### Exercise details
Transcribe word for word the lines below from the line with "Given: Select the Frame 95 layer thumbnail" through the line with "Open the account", ends included.

### Data
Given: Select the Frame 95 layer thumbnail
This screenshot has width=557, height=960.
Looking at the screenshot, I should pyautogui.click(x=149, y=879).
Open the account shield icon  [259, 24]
* * *
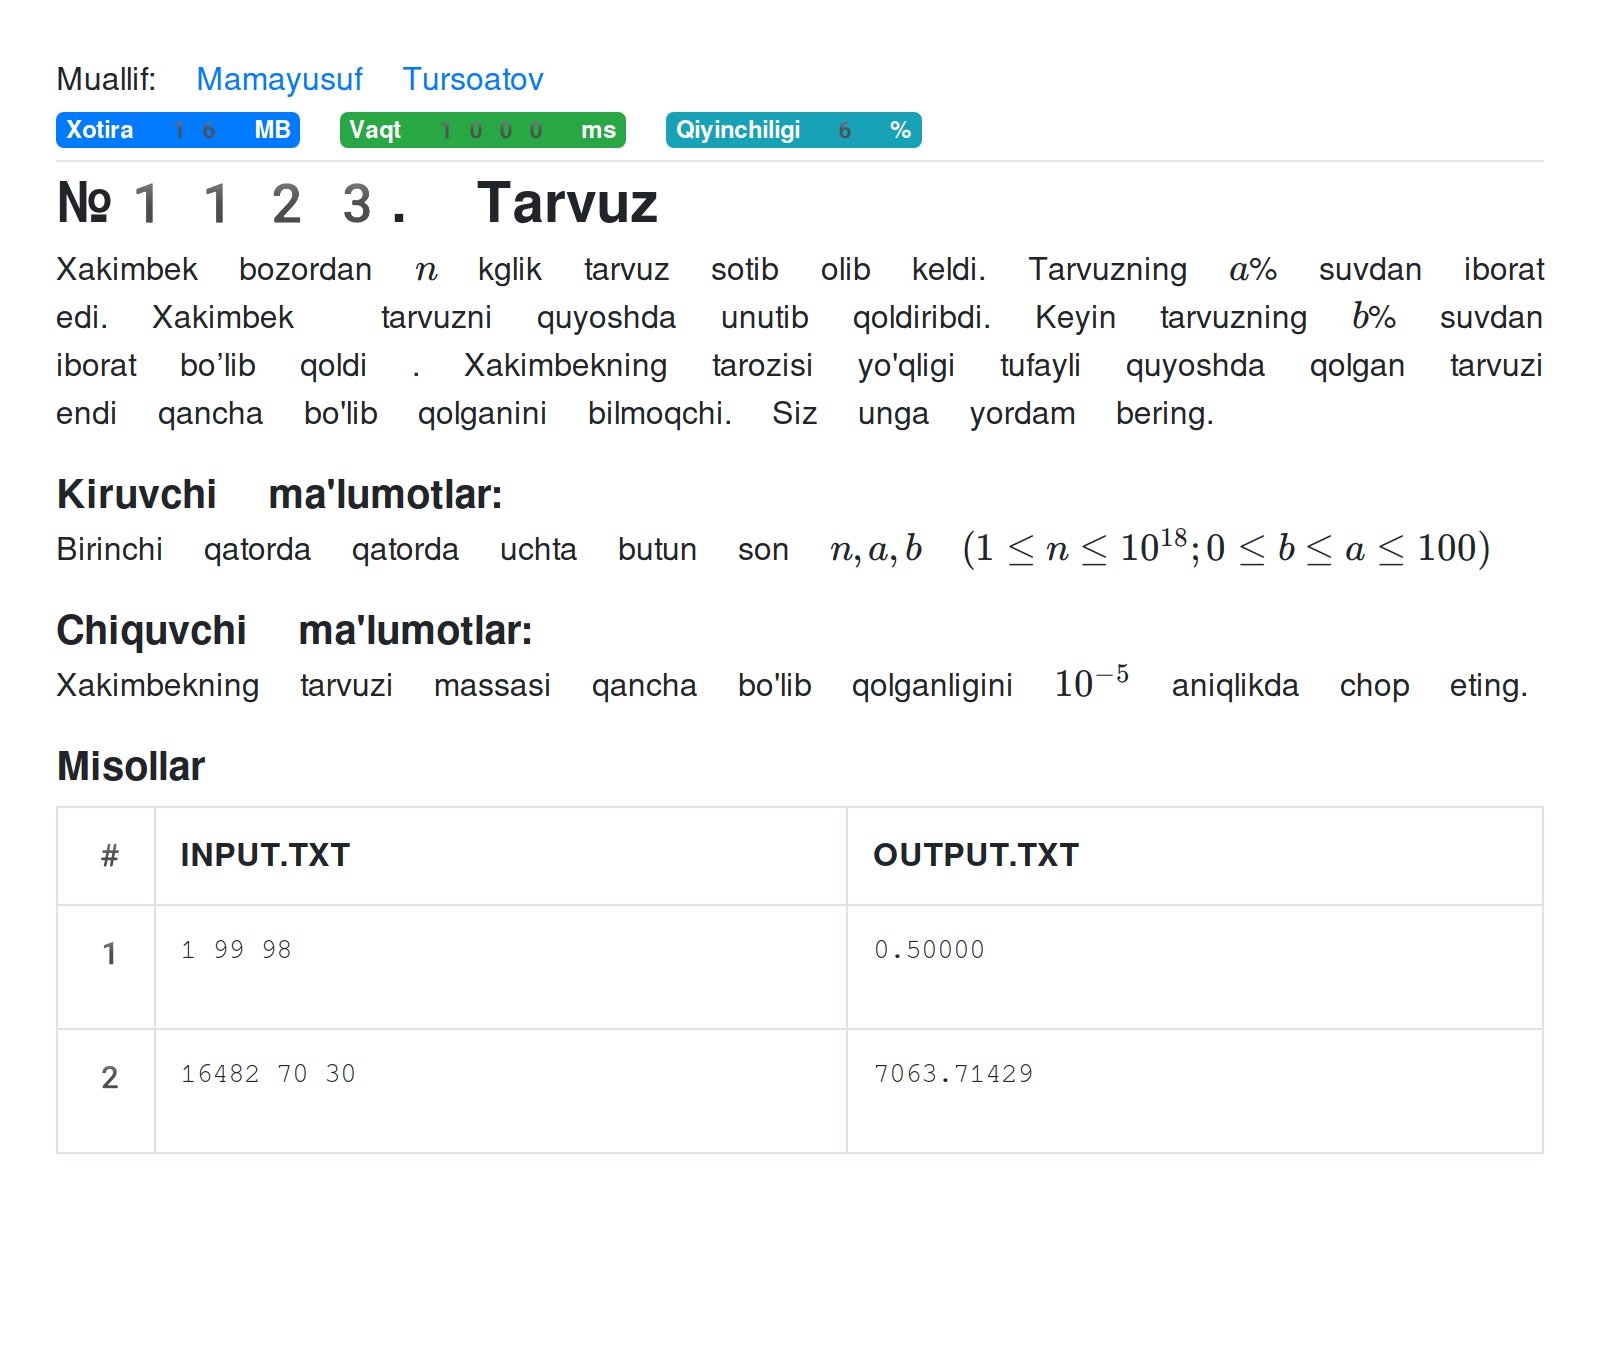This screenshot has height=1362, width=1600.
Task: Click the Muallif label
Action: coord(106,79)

### Output of the task
Given: Select the Frame 95 layer thumbnail
This screenshot has width=557, height=960.
Looking at the screenshot, I should pyautogui.click(x=149, y=879).
Open the account shield icon  [259, 24]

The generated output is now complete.